Alabama Register of Landmarks and Heritage
- Official name: Constitution Hall Park
- Designated: October 31, 1975

= Alabama Constitution Village =

Constitution Hall Park is an open-air museum in Huntsville, Alabama, that showcases life in 1819. It is a recreated site, found during an archaeological dig in the 1970's. The site has four buildings that were restored on their original foundations: Constitution Hall, the Clay building, the Boardman Complex, and the Neal House. The buildings include a blacksmith's shop, library, law office, print shop, land surveyor's office, post office, cabinetmaker's shop, and residence. It was added to the Alabama Register of Landmarks and Heritage on October 31, 1975.

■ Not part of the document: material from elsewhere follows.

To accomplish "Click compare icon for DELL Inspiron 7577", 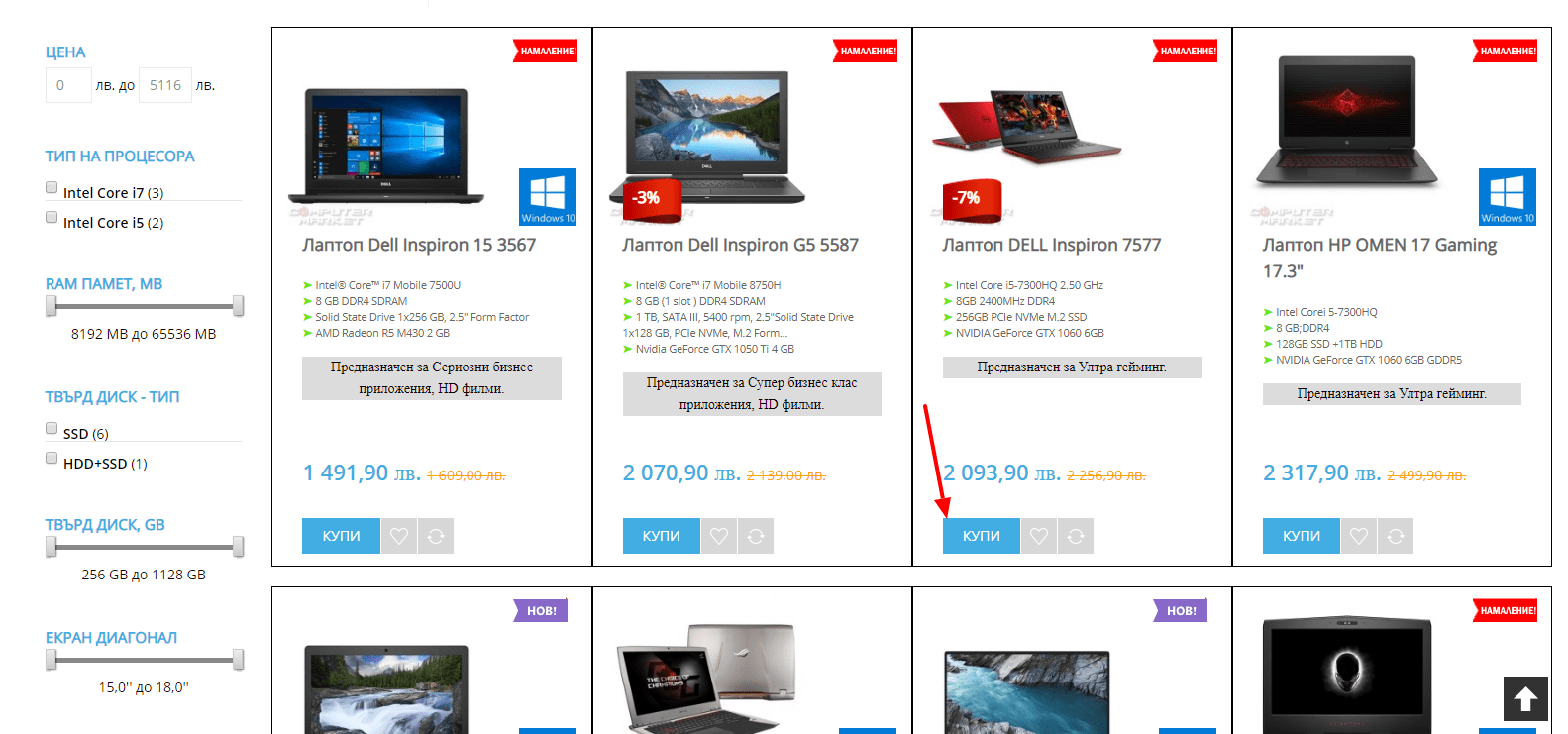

On July 5, 1819, in the vacant cabinet shop, forty-four delegates came together to form the Constitutional convention to inaugurate Alabama as the twenty-second state. Alabama Constitution Hall Park is part of the Earlyworks Museums, along with the EarlyWorks Children's Museum.

==Events==
The Alabama Constitution Village used to host an annual Santa's Village event, which was named the Alabama event of the Year in 2006. In 2004 and 2005 the event was cited as a Top 20 event by the Southeastern Tourism Society. Now, that event has changed to 12 Nights of Santa, hosted at EarlyWorks Children's Museum. Yearly events include Death at the Park, Lantern Tours, Cask & Cork Bourbon Tasting, Homeschool Days, and special public tours throughout the year.